Porque lo mismo resulta que el chaval es el más listo del mundo, y que cuando le da por echar unas risas es porque sus motivos tiene.
Por ejemplo. Veo en el telediario que un municipio de Zaragoza debatirá el lunes cambiar el nombre de la calle ‘General Franco’ por ‘Calle del Chiki-chiki’. Y que el concejal que lo ha propuesto con el noble ánimo de llamar la atención ha recibido hasta amenazas de muerte. Espío a mi chiquillo y, sí, ha dejado el arte de babear y se ríe. Será casualidad, claro.

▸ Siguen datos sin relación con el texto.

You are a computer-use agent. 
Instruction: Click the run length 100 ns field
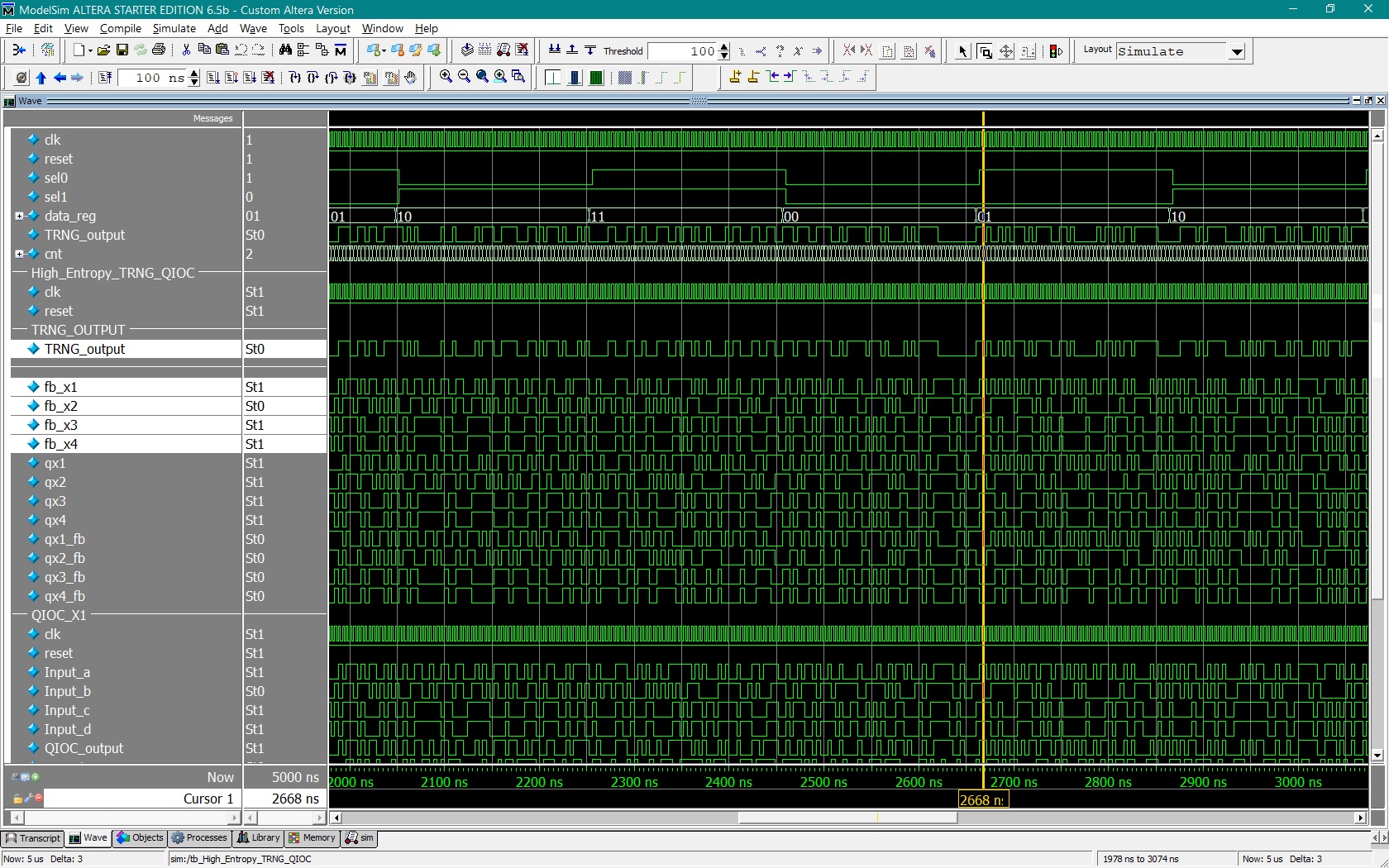pos(152,78)
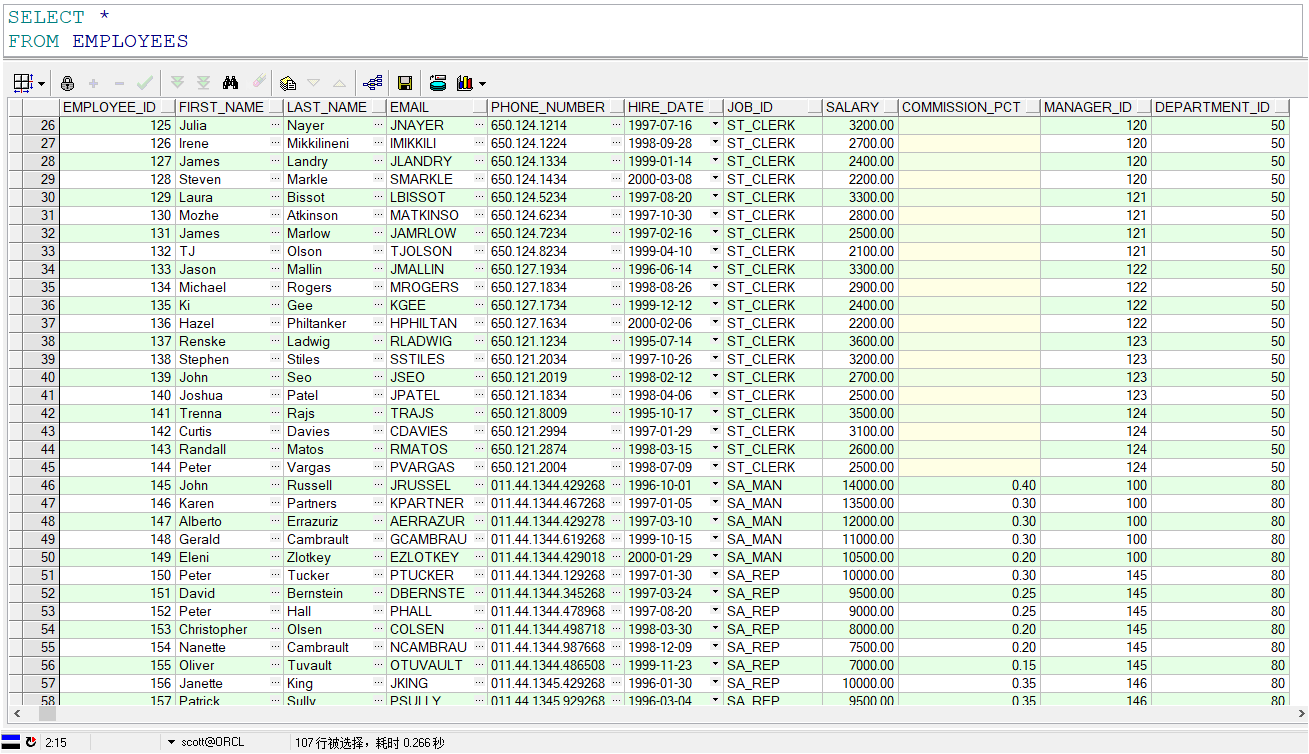Click the refresh icon in the status bar
This screenshot has height=754, width=1309.
click(x=31, y=744)

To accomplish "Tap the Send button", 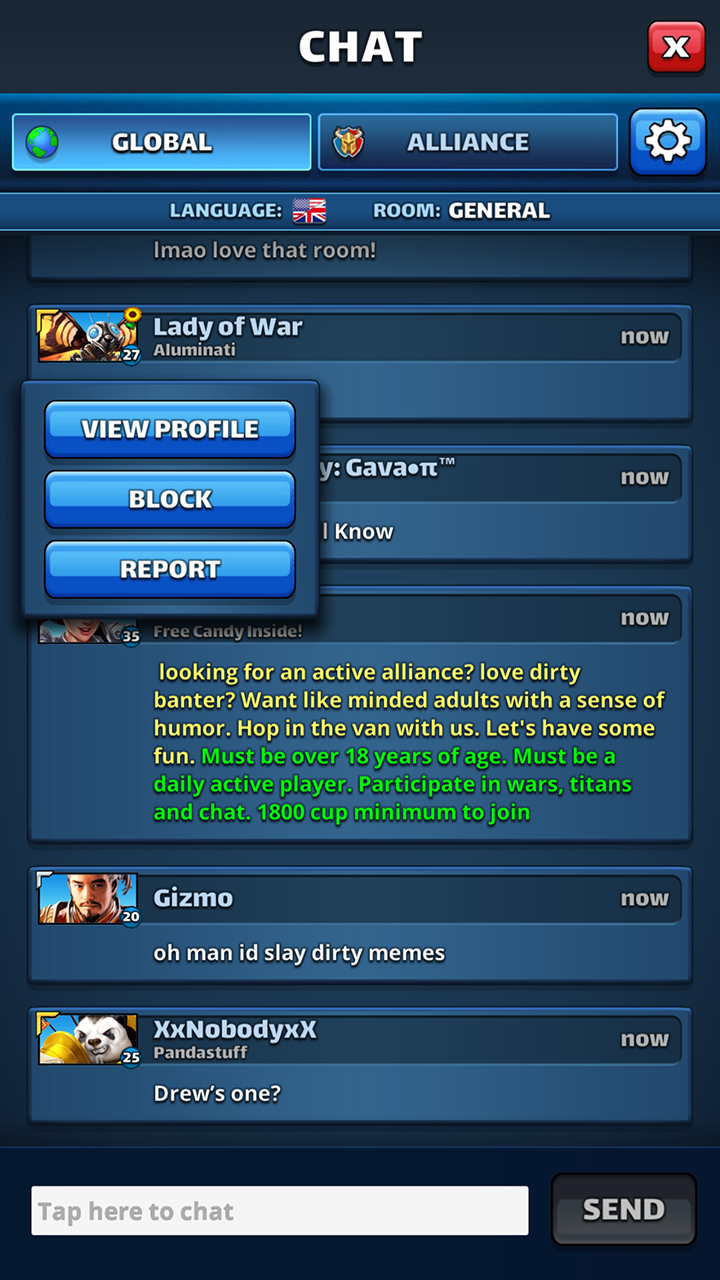I will click(x=624, y=1210).
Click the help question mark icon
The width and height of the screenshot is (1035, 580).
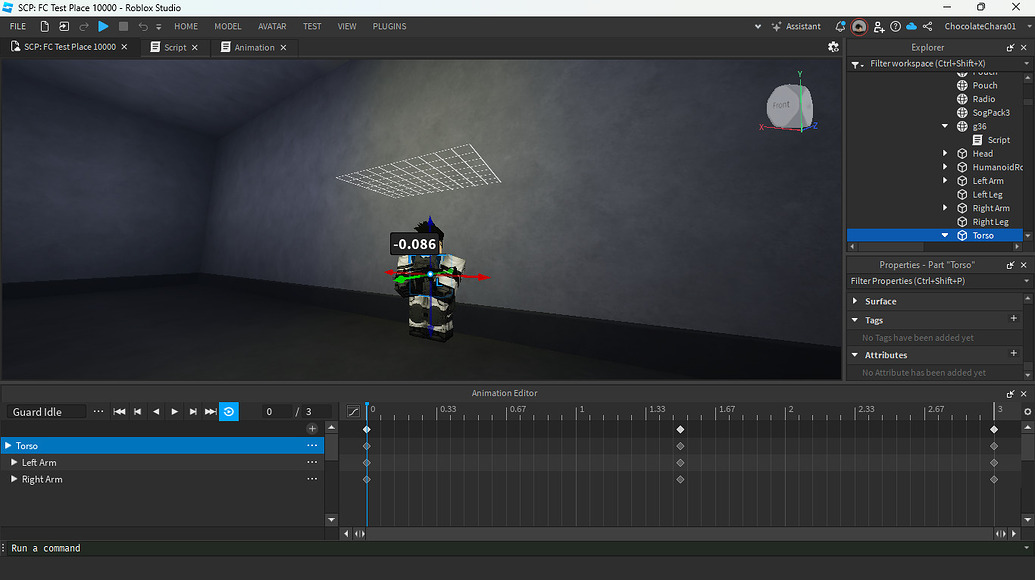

Otra: en el periódico se lee que los jueces andan investigando a unos cuantos cientos (cientos, sí) de funcionarios de Justicia, pero también policías, por acceder al expediente judicial presuntamente secreto de la Pantoja. Estupendo modo de pasar el tiempo, me concederán ustedes: menos mal que les han subido el sueldo con lo de la huelga. El crío al menos me lo concede, y se descojona en silencio.
Así, andando las semanas voy haciendo una lista de las cosas que, me parece, hacen que mi hijo pierda su pasividad de pequeño buda. Quitando a sus padres, sus abuelos, las cortinas y el noble arte de soltar pedos, juraría que al muy rufián le pueden los debates parlamentarios -debe ser el único de España que se ríe con Llamazares- y que con el fútbol se muere: será del Logroñés. Las cosas del PP le hacen sonreír, y la Espe («que voy, que no voy») casi llorar. Pero de risa.
Y, en general, veo que va desarrollando un paladar fino para la caspa, el desparrame y el ridículo. Y no sé qué hacer: dentro de unos días es la Gala de La Rioja. Lo mismo le da un perrenque.